======== Excerpt provided ========

# Cannabis Reflection Detection



## bronxishell666 (Jun 11, 2006)

Growing Cannabis in the outdoors amongst otherplants visually is many times most difficult in detection even from the air.  People looking for plants use a technology called Cannabis Reflection.  Apparently the heat Signature from the Cannabis Plant is different from the surrounding plants.  From a chopper this is easy to detect using a special IR Camera.  

Does anyone know of a method of finding out what are the best plants that have the same heat signature compaired to Marijuana.

I got some of the information from this site here folks
At the BOTTOM Of this link Links that describe's (CHECK OUT THE HEAT SIGNATURE CHART)

http://en.wikipedia.org/wiki/Cannabis_(drug)_cultivation

From Wipicipida
"_aw enforcement agencies often monitor certain wider areas, particularly areas of_ _countryside with a significant history of outdoor cannabis cultivation. Flying above in  helecopters_,_ they use infrared cameras and other equipment that can detect cannabis by measuring the heat and reflective signature of the vegetation below. Cannabis has higher reflectivity at certain wavelengths __than other rural crops such as maize (corn). Law enforcement agencies have found that the use of this technology has become necessary in their detection efforts because many growers hide cannabis among other plants, making detection with the naked eye difficult even from the air. These techniques are effective and difficult to defeat because the reflective signature of a given type of plant is difficult to change or mask._"


I obviously can't afford a IR Sensor.  
What Plants have a similuar Heat signature to POT, to help to avoid detection?

Thanks All


----------



## Devilweed (Jun 11, 2006)

Most vegitation seem to have similar heat signitures.  Tomatoes are always a good choice, and they grow quickly.  Bamboo provides a good cover if you have a large plot to deal with.  Personally I grow in a vegitable garden, with a nice black bamboo tree behind them.  I think it mostly depends on how many you have, because a large patch of 10 or 20 plants poses a risk, while smaller amounts or scattered plants are hard to detect, even with their IR Sensors.  They dont use those were I live though, so it is not a personal worry, but GOOD LUCK!


----------



## bronxishell666 (Jun 11, 2006)

Hay Thanks Devilweed for the quick Reply!


----------



## DillaWilla (Jun 11, 2006)

This is a great thread on this, it is in another forum so I can't tell it is as reliable as this forum.  However it makes alot of sense, I read about this the other day and remembered it when I read your question.  Welcome to MJ Passion, you can get answers to virtually all your questions on this site...Good Luck, Peace Out, and GG


----------



## DillaWilla (Jun 11, 2006)

========

Given request 1:
From the cannabis detection thread, extract the stretch from "# Cannabis Reflection" through "compaired to Marijuana.".
Given request 2:
In the cannabis detection thread, which rural crop does the quoted passage say has lower reflectivity than cannabis at certain wavelengths?
Given request 3:
Carry on the forum thread about cannabis reflection detection from its last line.
The material is separate from the forum thread on cannabis reflection detection.

======== Data lines ========

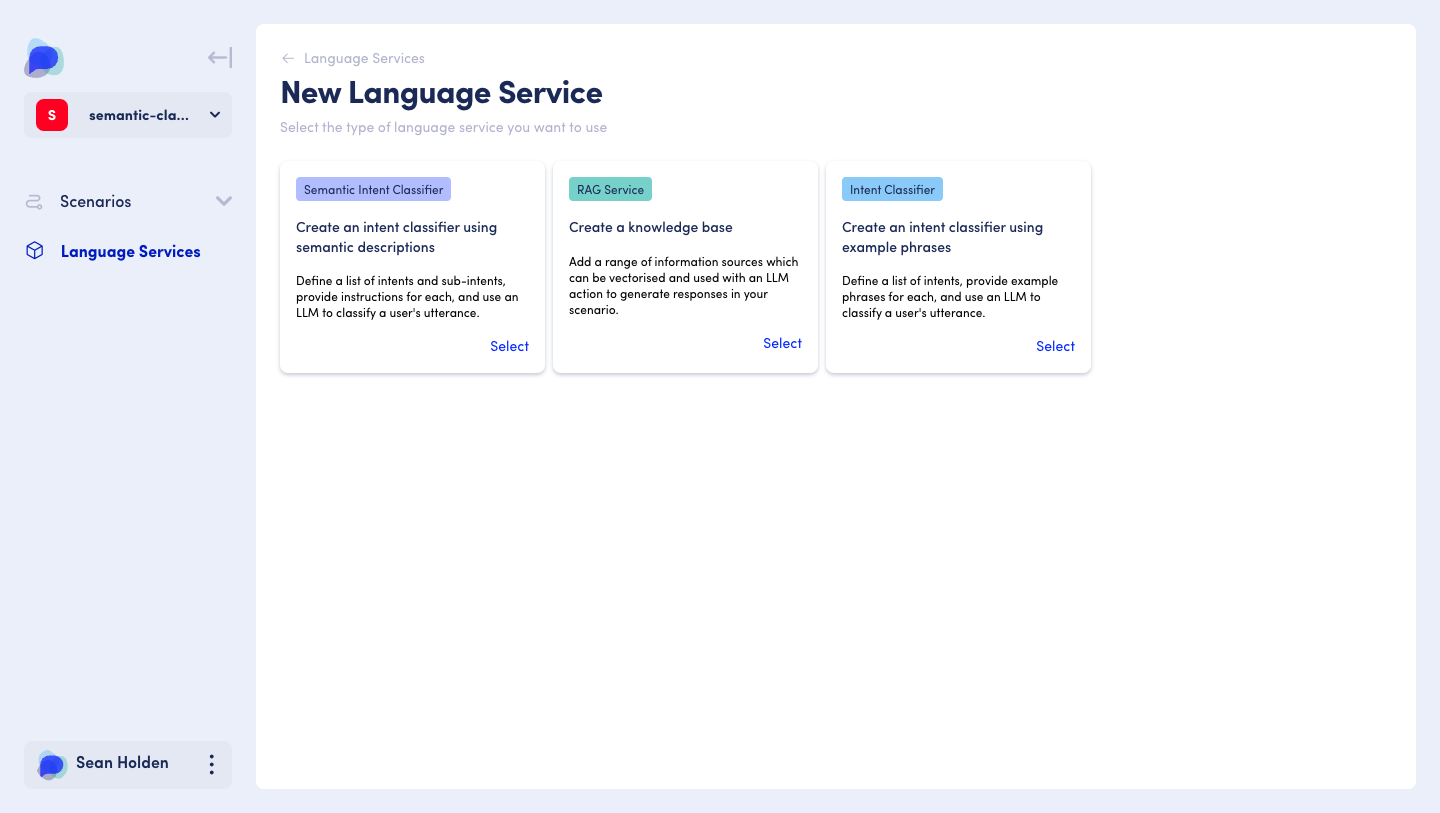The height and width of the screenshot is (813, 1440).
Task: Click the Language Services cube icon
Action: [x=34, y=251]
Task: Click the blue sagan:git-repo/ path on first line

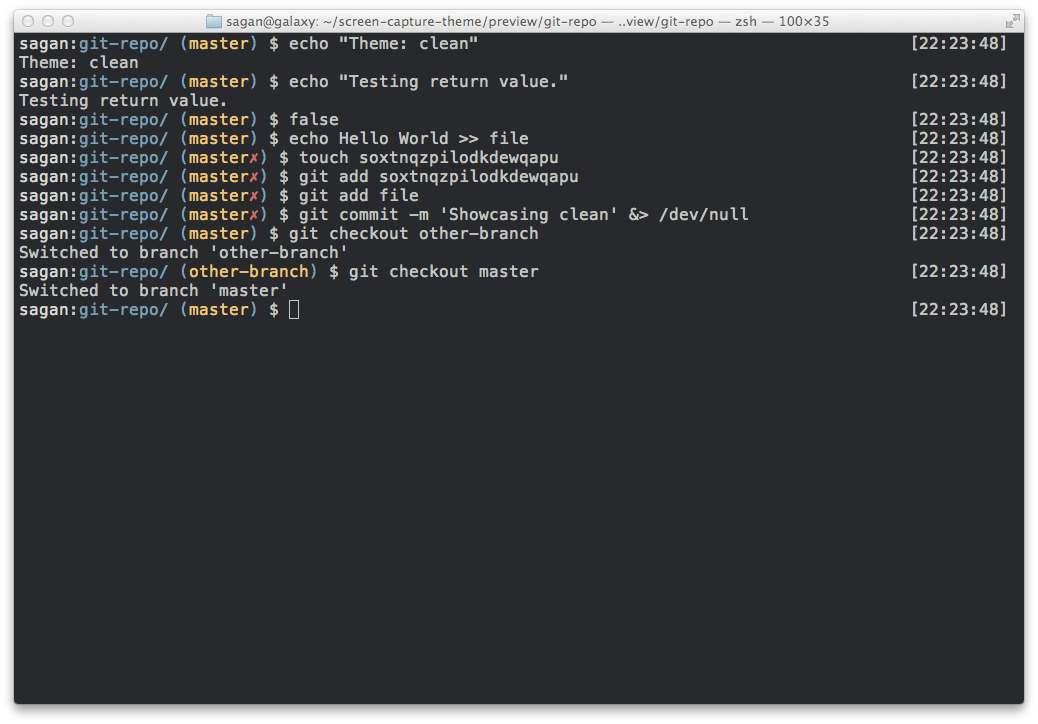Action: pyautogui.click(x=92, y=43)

========

Right answer 1:
# Cannabis Reflection Detection



## bronxishell666 (Jun 11, 2006)

Growing Cannabis in the outdoors amongst otherplants visually is many times most difficult in detection even from the air.  People looking for plants use a technology called Cannabis Reflection.  Apparently the heat Signature from the Cannabis Plant is different from the surrounding plants.  From a chopper this is easy to detect using a special IR Camera.  

Does anyone know of a method of finding out what are the best plants that have the same heat signature compaired to Marijuana.

Right answer 2:
Maize (corn).

Right answer 3:
Hey Devilweed you must of posted while I was typing, funny, we were thinking the same thing...Bronx, what Devilweed says is right in line with the link I gave you, sounds like your heading in the right direction.  I am assuming you are going to grow outdoors, good luck with that and make sure you post a journal and maybe some pics.  Peace Out and GG


----------



## THEMEDIC (Jun 11, 2006)

I've heard that pine and spruce work well..


----------



## GanjaGuru (Jun 11, 2006)

I don't know why you'd want to attract more attention by planting stuff that has the same heat sig as marijuana.


----------



## DillaWilla (Jun 11, 2006)

Guru, I have never grown OD so I honestly cant answer that...however based on what bronx asked it would seem that cops are using IR technology to detect the heat sigs of MJ plants.   Wouldn't it make sense to disguise your MJ as a crop of plants that have the same heat signature?  You are the expert, and being where you are in N. Cali I am sure there are plenty of OD grows going on, maybe you can shed a different light on the subject...Peace Out and GG


----------



## bronxishell666 (Jun 11, 2006)

Man! Thanks Everyone, and that link DillaWilla Ruled!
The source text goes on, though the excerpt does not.